Make sensible restrictions so that vandals can't mis-use these features to remove genuine content from your site.
Having said this, you still find a lot of duplicate information on wikipedia --- but the editors are cleaning this up as quickly as it is being added.
It's all about community (update)
Community sites (like wikipedia or stackoverflow) over time develop their procedures over time. Take a look at Wikipedia:about Stackoverflow:FAQ or meta.stackoverflow. You can spend weeks reading about all the little (but important) details of how a community together builds a site together and how they deal with the problems that arise. Much of this is about rules for your contributors --- but as you develop your rules, many of their details will be put into the code of your site.
As a general rule, I would strongly suggest to start a site with a simple system and a small community of contributors that agree on a common goal and are interested in reading the content of your site, like to contribute, are willing to compromise and to correct problems manually. At this stage it is much more important to have an "identity" of your community and mutual help than to have many visitors or contributors. You will have to spend much time and care to deal with problems as they arise and delegate responsibility to your members. Once the site has a basis and a commonly agreed direction, you can slowly grow your community. If you do it right, you will gain enough supporters to share the additional work amongst the new members. If you don't care enough, spammers or trolls will take over your site.
Note that Wikipedia grew slowly over many years to its current size. The secret is not "get big" but "keep growing healthily".
Having said that, stackoverflow seems to have grown at a faster rate than wikipedia. You may want to consider the different trade off decisions that were made here: stackoverflow is much more restricted in allowing one user to change the contribution of another user. Bad information is often simply pushed down to the bottom of a page (low ranking). Hence, it will not produce articles like wikipedia. But it's easier to keep problems out.
I can add one to Yaakov's list:
* Wikipedia makes sure that after merging the information, "The Horse" points to "Horse", so that the same wrong title can not be used a second time.
EBAGHAKI, responding to your last question in the comments above:
If you're trying to design your own system with these features, the key one is:
Make the namespace itself editable by the community that is identifying duplicates.
In MediaWiki's case, this is done with the special "#REDIRECT" command -- an article created with only "#REDIRECT [[new article title]]" on its first line is treated as a URL redirect.
The rest of the editorial system used in MediaWiki is depressingly simple -- every page is essentially treated as a block of text, with no structure, and with a single-stream revision history that any reader can add a new revision to. Nothing automatic about any of this.

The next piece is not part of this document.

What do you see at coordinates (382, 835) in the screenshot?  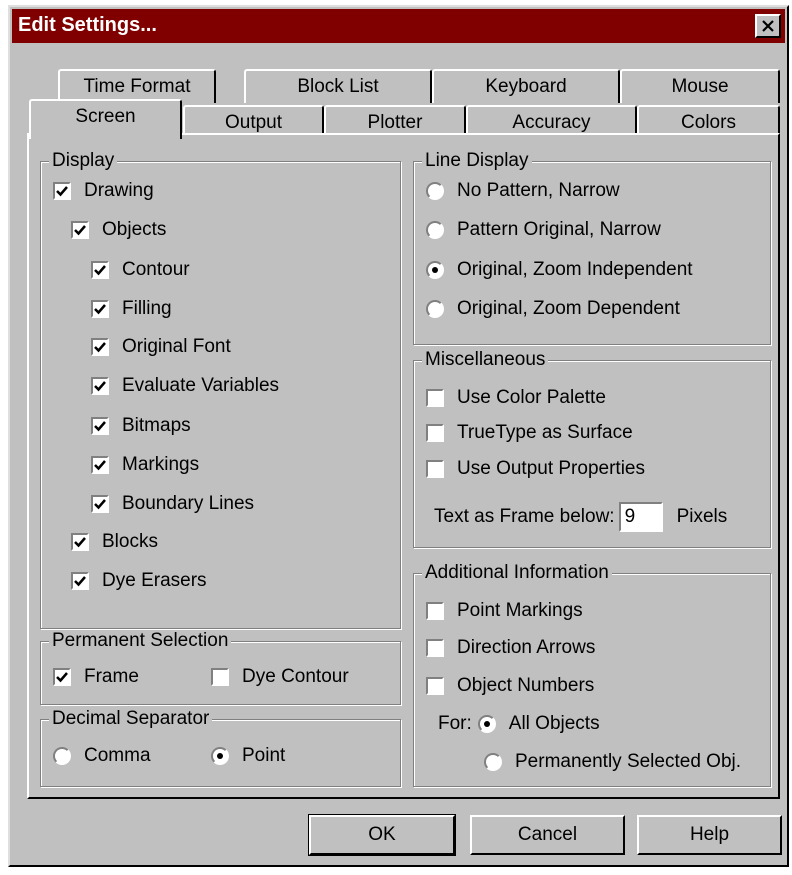 I see `ok-button: OK` at bounding box center [382, 835].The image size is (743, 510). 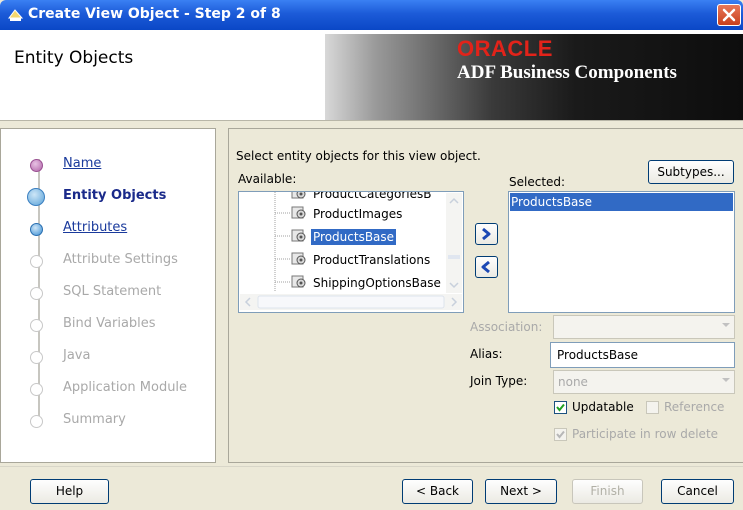 I want to click on step-attributes: Attributes, so click(x=122, y=229).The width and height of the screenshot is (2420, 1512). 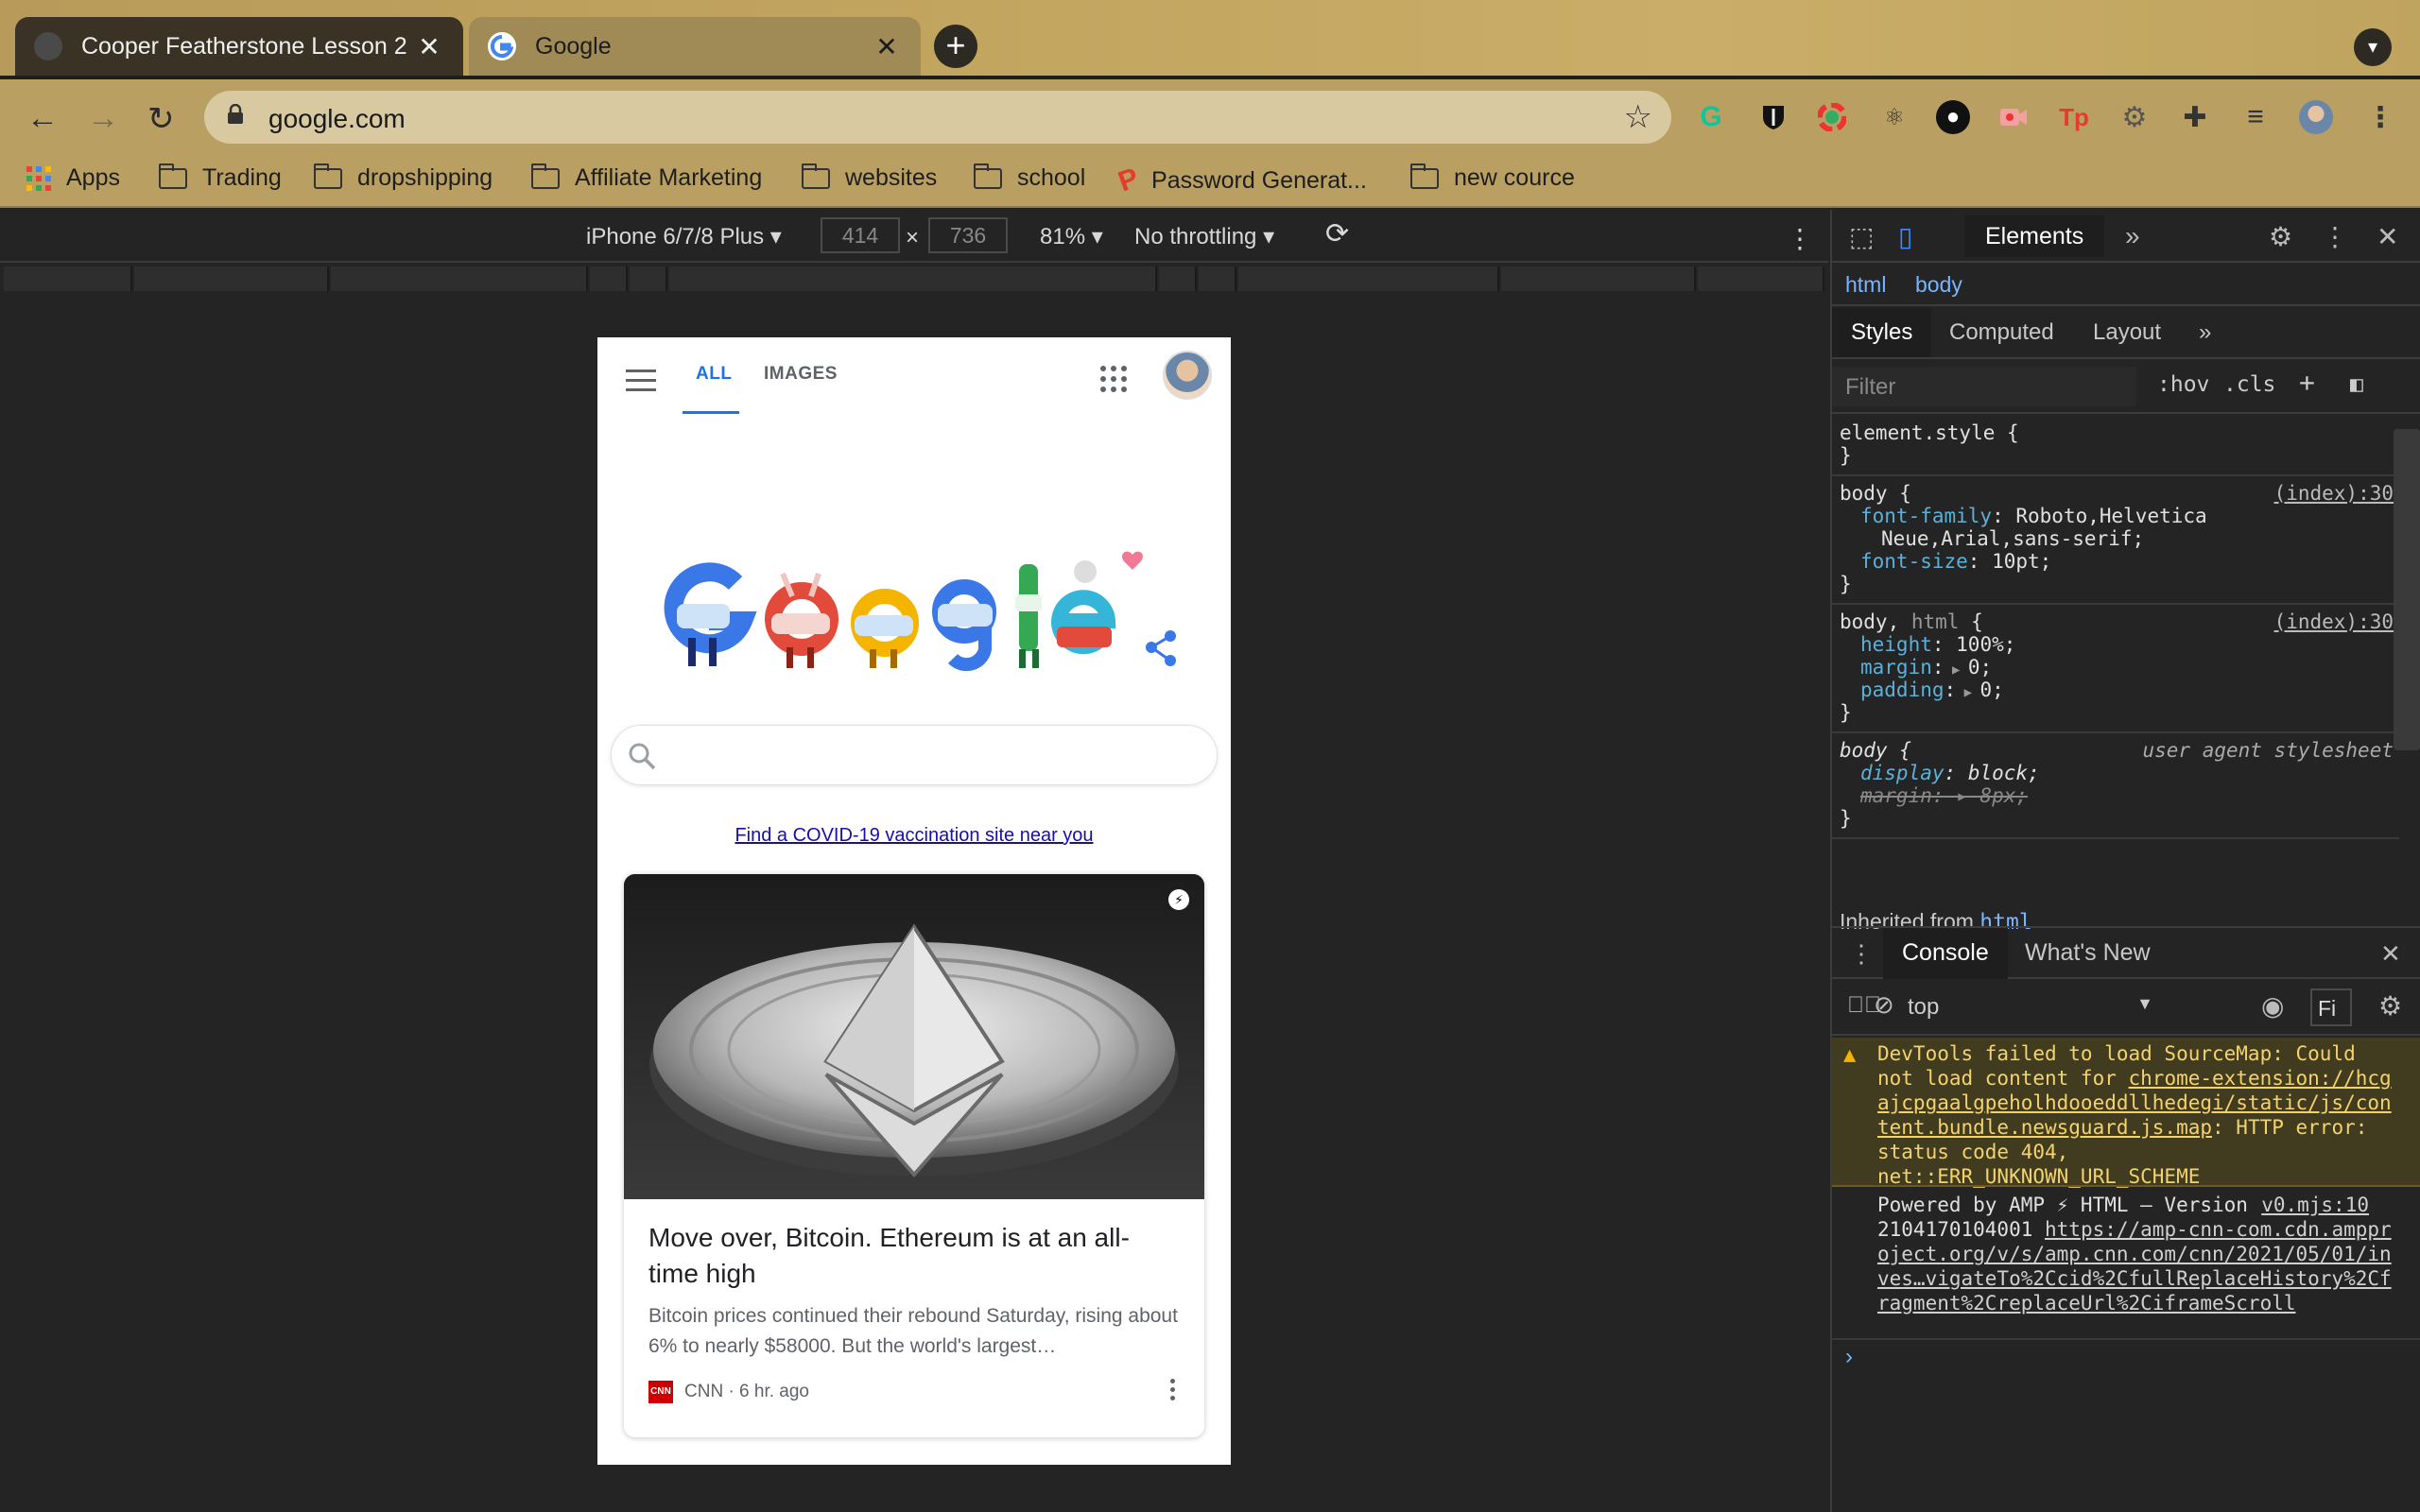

When you try to create a main page, you are shown a long message encouraging you to search for the page title in various ways to see whether an existing page is already there -- many sites have similar processes. Digg is a typical example of one with an aggressive, automated search to try to convince you not to post duplicates -- you have to click through a screen listing potential duplicates and affirm that yours is different, before you are allowed to post.
I assume they have a procedure that removes extraneous words such as 'the' to create a canonical title, and if it matches an existing page not allow the entry.